But will they still wear their Doc Martins in parliament?

Nostalgia’s a powerful thing and it’s a well-known phenomena that people tend to yearn for a better time that they missed the first time around.

That’s our young people are home-dying their hair, wearing flannel shirts and forming grungey bands with big distorted drop-tuned guitars and angsty vocals.

Also, reanimating the Australian Democrats.

You might have missed it in the pre-election hype but the party that once boasted that their mission was to “keep the bastards honest” is back, and they’re using fonts which… look, maybe they’re taking that “nineties” vibe too literally?

In case you don’t remember the last time they were a force in Australian politics, they were the largest party in Australia after the Coalition and Labor, getting a Greens-sized vote nationally.
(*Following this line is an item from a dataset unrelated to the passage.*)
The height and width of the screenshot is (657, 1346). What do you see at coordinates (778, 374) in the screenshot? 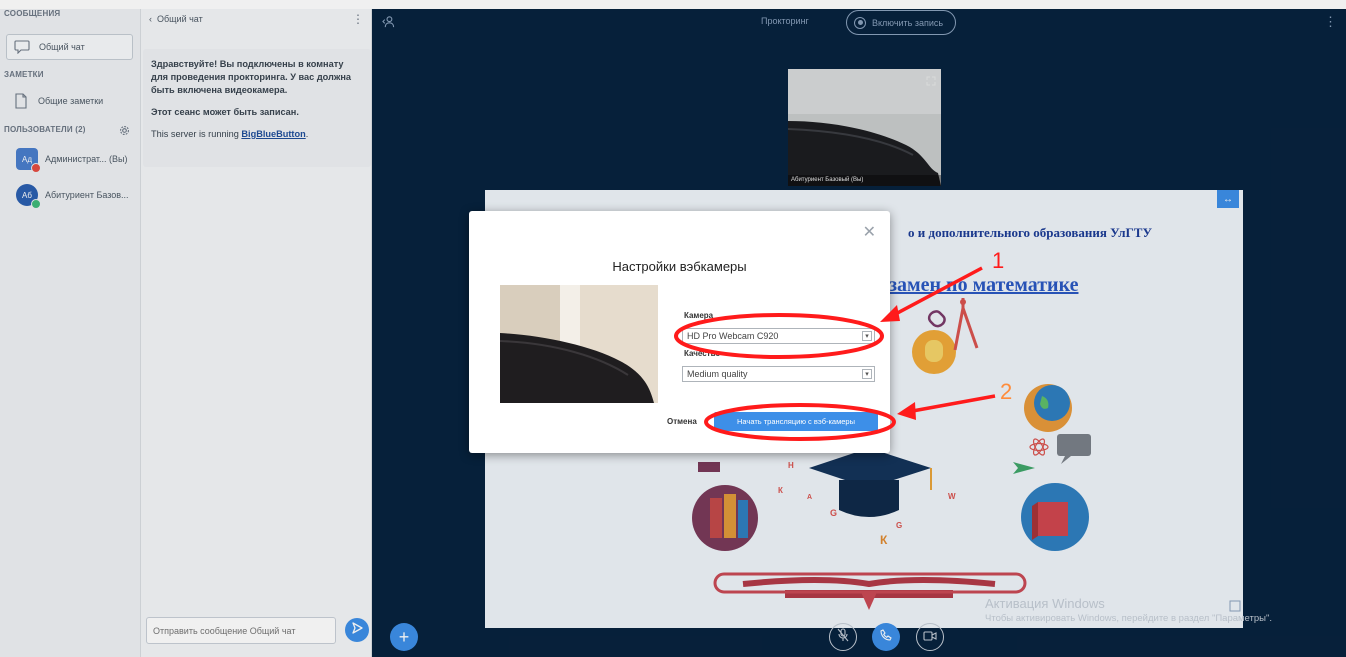
I see `quality-select: Medium quality ▾` at bounding box center [778, 374].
By the end of the nineties people were seriously talking about them as being the sensible centrist future of Australian politics, particularly under the leadership of Cheryl Kernot.

Then she quit to join Labor (and to have her affair with foreign minister Garth Evans inspire the above highlight of Keating: The Musical) and her successor Meg Lees cut a deal with John Howard to allow the introduction of the GST (despite the protests of much of her party) and Australia went “oh, they’re not a party of principle at all, they’re dealmakers like everyone else” and promptly stopped voting for them.

That was despite the heroic attempts of subsequent leaders Natasha Stott Despoja – you remember her, she was famous for being the youngest ever senator at the time and wearing Doc Martens boots into parliament – and Andrew Bartlett, who was famous for quitting as leader after being drunk and belligerent in parliament and later reappeared as a Greens senator.

By 2008 there were no AusDems in parliament or anywhere else. They were deregistered as a political party in 2015 when they couldn’t scrape together 500 members.

Still, given that over a quarter of voters polled by Ipsos least week said they’d vote for a party other than Labor or the Coalition, you’d think there would never have been a better time to be a centrist minor party.

Provided that you ignore the existence of the Centre Alliance who have an MP in the seat of Mayo and two senators and yet are never discussed with anything other than a “who? They’re doing what?”